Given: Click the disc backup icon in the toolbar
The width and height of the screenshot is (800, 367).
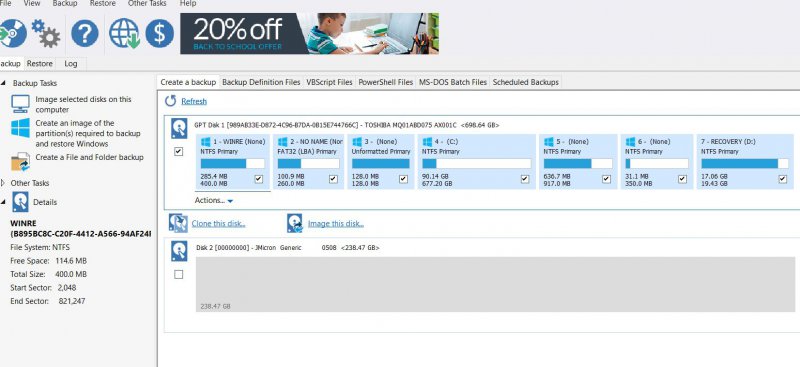Looking at the screenshot, I should point(12,34).
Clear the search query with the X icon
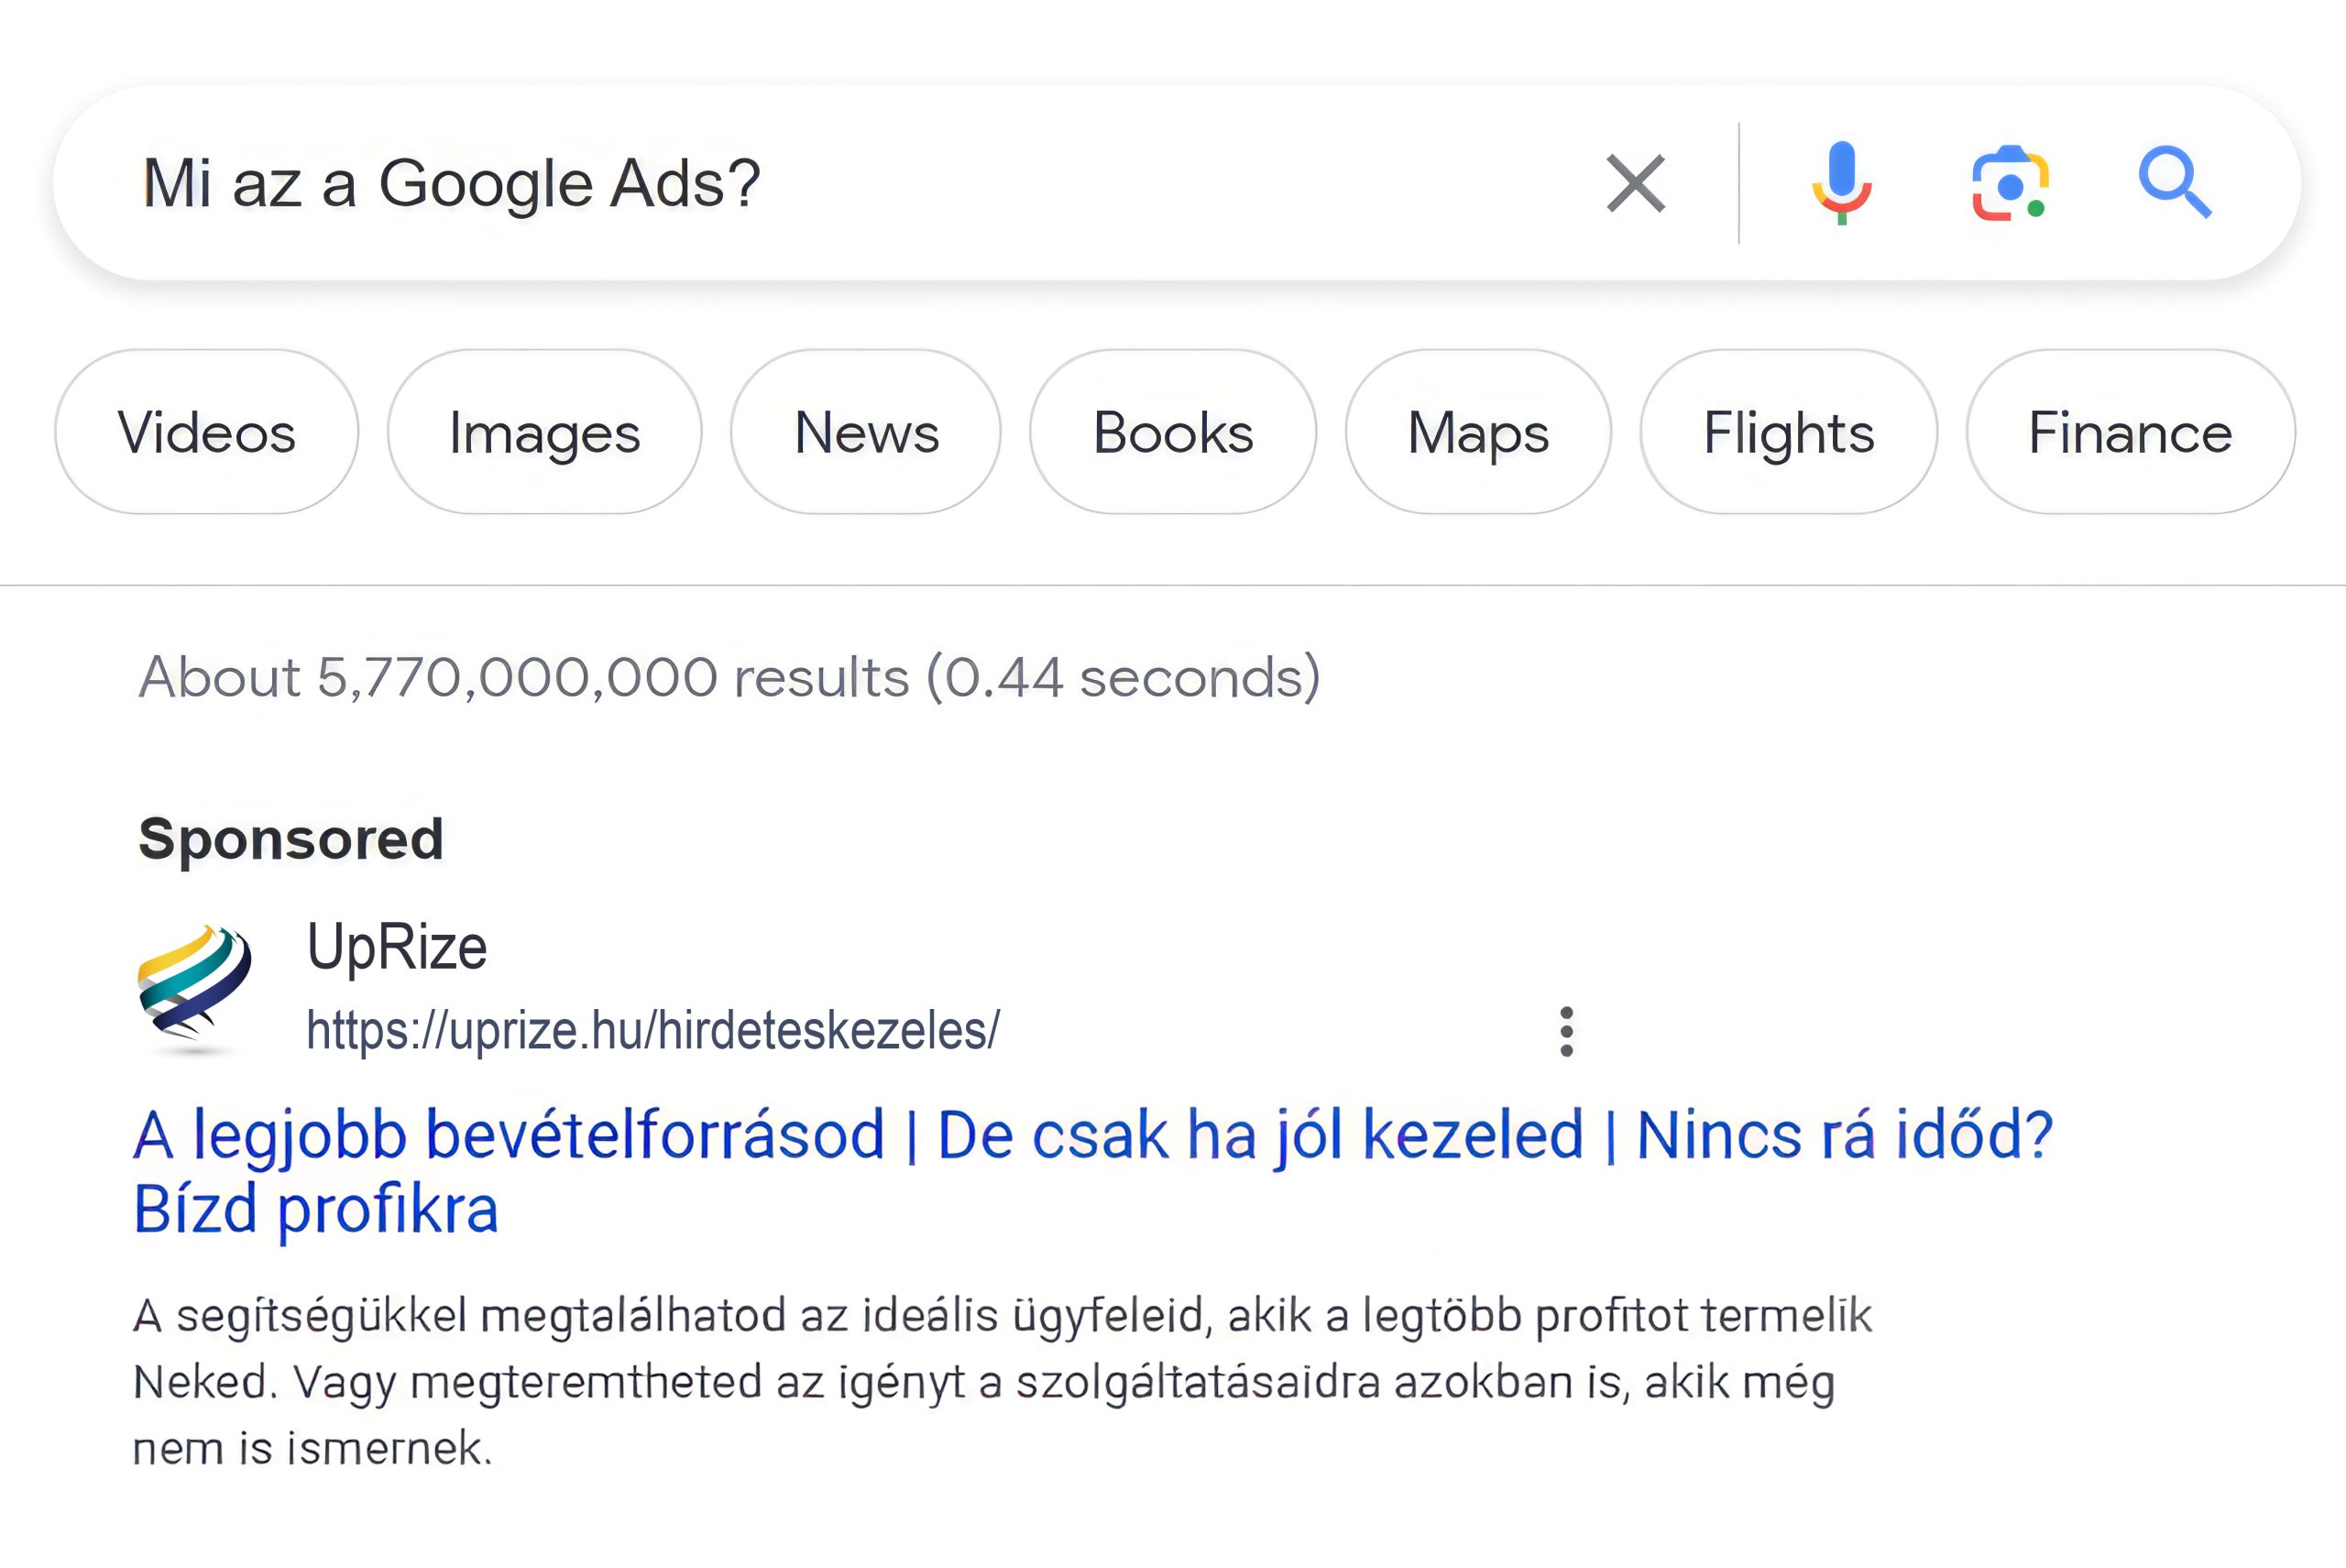This screenshot has width=2346, height=1568. click(x=1636, y=183)
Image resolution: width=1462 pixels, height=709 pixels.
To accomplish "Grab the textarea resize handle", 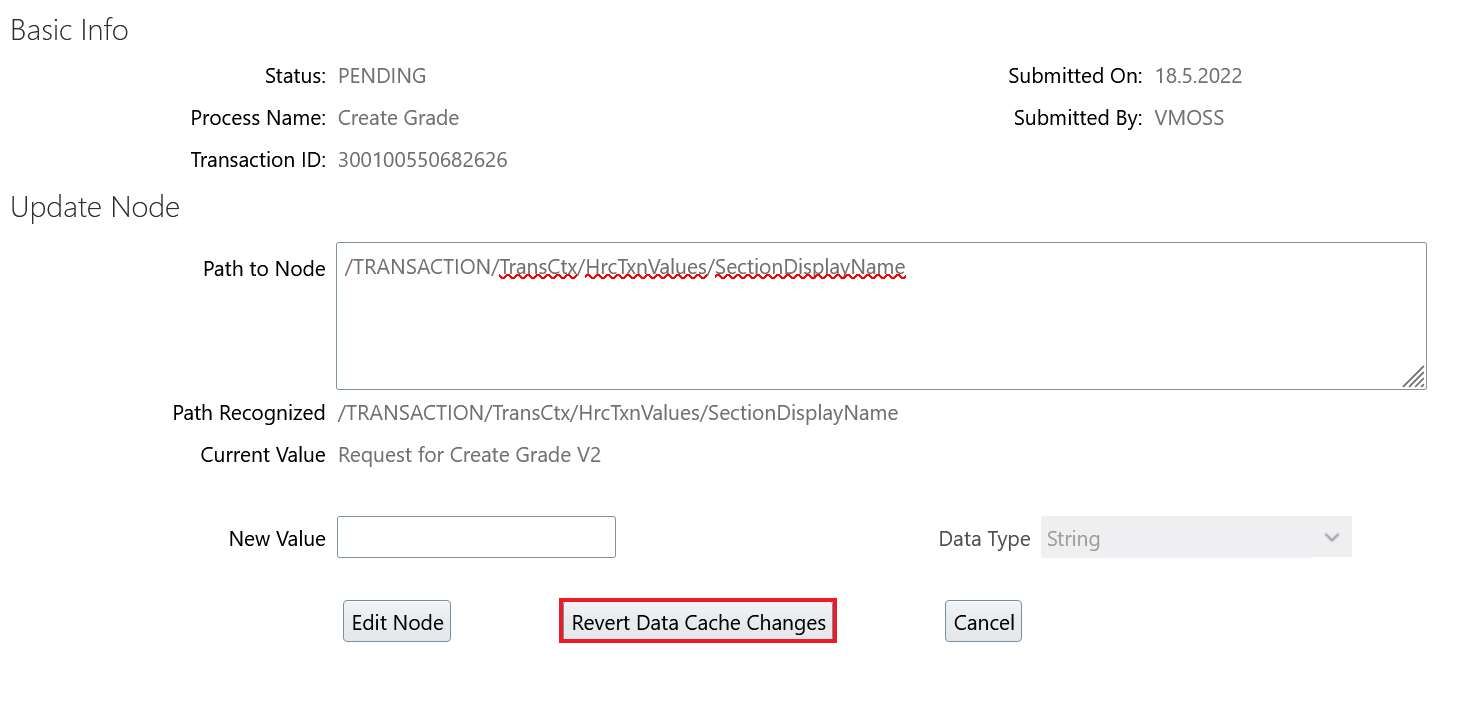I will tap(1413, 376).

= = = = =

Return every line of the data above that contains the string "icon".

• ANSWER TO THIS EXERCISE
Given: Click the disc backup icon in the toolbar
Clear the search query with the X icon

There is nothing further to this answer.